IT made interesting reading -- the story of a man who had a sex swap and then changed back again.

Before he became a woman, he believes he -- unknowingly -- took his wife for granted. "Women need constant reassurance. Women need to communicate. I'd go home after work, watch television and didn't want to be disturbed. She'd want to talk. She'd say I didn't love her," he told a national newspaper.

"I just thought she was completely irrational. I was married to her. I thought that was enough. I just never realised how insecure women are."

Yet, he admits: "Within a few weeks of taking female hormones I began to understand."

I cannot begin to understand men, no more than my husband can begin to understand me. That men are purported to be from Mars and women from Venus is so very, very true.

I don't have the slightest inclination to change sex (for one thing I can't afford it) but having spent the best (and on occasion worst) part of my life with a man, yet been unable to work out out how he ticks, I would love to be given the chance to step inside the male persona for a while.

Not that I am keen to find out what it's like to sprout facial hair and stand up to go to the toilet.

But I really would like to find out the following:

Why men spend so long in the bathroom, yet emerge looking no different from when they went in.

Why men react to every illness, however trivial, as if they have only days to live.

Why men are unable to carry out two or more domestic tasks (such as washing-up, cooking and putting away crockery) at the same time.

Why men pretend not to be interested in soap operas and domestic dramas but suddenly -- usually during the last ten minutes -- start watching and bombard you with questions along the lines of "who, what, where, when and how?"

Why men are reluctant to shop for their own underwear.

Why men make a hasty exit from a room when a woman suggests they "talk."

Why men appear to believe that organising family holidays and preparing for Christmas is best left to women.

Why men really hate admitting that they are wrong (particularly when a woman points it out).

Being female came as something of a revelation for the man who changed sex.

"Men don't think.
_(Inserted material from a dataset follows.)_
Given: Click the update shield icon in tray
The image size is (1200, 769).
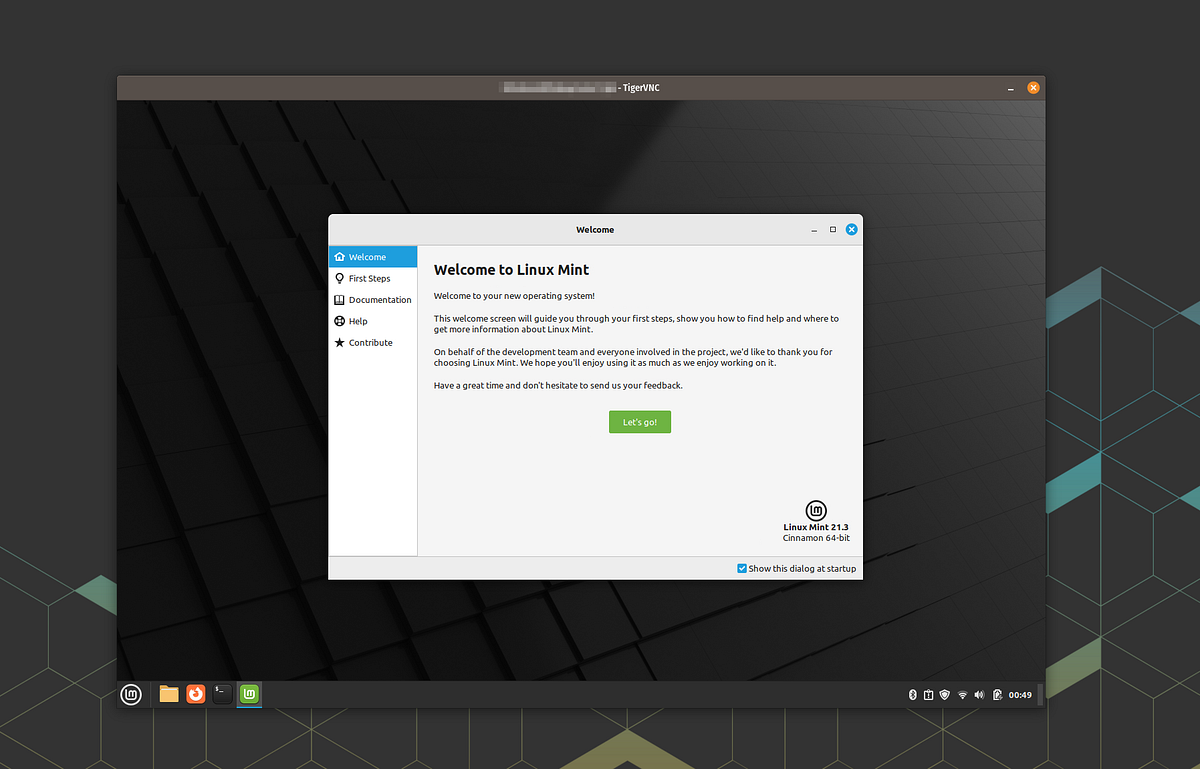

They just do. They want space not reassurance."

He said that as a man he thought women had it easy, but now firmly believes that "men have a better life."

I think we would all benefit from experiencing at first hand how the other ticks. We think men are cold and uncaring, they think we are too emotional and clingy. We think they are too thoughtless and laid-back, they think we are cunning and manipulative.

Whatever sex you happen to be there are pros and cons. I'm glad I'm a woman. I really couldn't be bothered to shave every morning, and as for using a urinal...ugh.